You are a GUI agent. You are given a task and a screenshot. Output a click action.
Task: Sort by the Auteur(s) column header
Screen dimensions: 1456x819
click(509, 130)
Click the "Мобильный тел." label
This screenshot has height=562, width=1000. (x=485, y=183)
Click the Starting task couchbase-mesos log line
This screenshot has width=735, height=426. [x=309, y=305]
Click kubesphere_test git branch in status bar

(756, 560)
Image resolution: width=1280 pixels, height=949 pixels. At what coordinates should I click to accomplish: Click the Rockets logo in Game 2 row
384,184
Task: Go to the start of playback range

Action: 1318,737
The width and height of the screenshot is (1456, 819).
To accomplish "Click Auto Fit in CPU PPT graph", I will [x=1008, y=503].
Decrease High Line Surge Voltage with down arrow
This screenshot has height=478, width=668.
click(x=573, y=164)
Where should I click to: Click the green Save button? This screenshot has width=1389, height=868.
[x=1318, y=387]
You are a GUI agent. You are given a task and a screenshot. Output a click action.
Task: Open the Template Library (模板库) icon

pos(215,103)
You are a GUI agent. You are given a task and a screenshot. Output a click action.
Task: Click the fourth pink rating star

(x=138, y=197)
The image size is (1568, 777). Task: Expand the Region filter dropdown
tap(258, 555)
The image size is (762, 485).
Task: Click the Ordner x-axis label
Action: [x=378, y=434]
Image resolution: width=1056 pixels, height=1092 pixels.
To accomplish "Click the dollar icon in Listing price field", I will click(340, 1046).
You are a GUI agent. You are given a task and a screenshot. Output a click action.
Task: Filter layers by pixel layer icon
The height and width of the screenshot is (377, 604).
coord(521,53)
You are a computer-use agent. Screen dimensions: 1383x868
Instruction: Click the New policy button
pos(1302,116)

##############################

→ **Your instructions**
Copy all of the records above line for line, without changing any character.

→ **Task solution**
You are a GUI agent. You are given a task and a screenshot. Output a click action.
Task: Sort by the Auteur(s) column header
Screen dimensions: 1456x819
click(509, 130)
Click the "Мобильный тел." label
This screenshot has height=562, width=1000. (x=485, y=183)
Click the Starting task couchbase-mesos log line
This screenshot has width=735, height=426. [x=309, y=305]
Click kubesphere_test git branch in status bar

(756, 560)
Image resolution: width=1280 pixels, height=949 pixels. At what coordinates should I click to accomplish: Click the Rockets logo in Game 2 row
384,184
Task: Go to the start of playback range

Action: 1318,737
The width and height of the screenshot is (1456, 819).
To accomplish "Click Auto Fit in CPU PPT graph", I will [x=1008, y=503].
Decrease High Line Surge Voltage with down arrow
This screenshot has height=478, width=668.
click(x=573, y=164)
Where should I click to: Click the green Save button? This screenshot has width=1389, height=868.
[x=1318, y=387]
You are a GUI agent. You are given a task and a screenshot. Output a click action.
Task: Open the Template Library (模板库) icon

pos(215,103)
You are a GUI agent. You are given a task and a screenshot. Output a click action.
Task: Click the fourth pink rating star

(x=138, y=197)
The image size is (1568, 777). Task: Expand the Region filter dropdown
tap(258, 555)
The image size is (762, 485).
Task: Click the Ordner x-axis label
Action: [x=378, y=434]
Image resolution: width=1056 pixels, height=1092 pixels.
To accomplish "Click the dollar icon in Listing price field", I will click(340, 1046).
You are a GUI agent. You are given a task and a screenshot. Output a click action.
Task: Filter layers by pixel layer icon
The height and width of the screenshot is (377, 604).
coord(521,53)
You are a computer-use agent. Screen dimensions: 1383x868
Instruction: Click the New policy button
pos(1302,116)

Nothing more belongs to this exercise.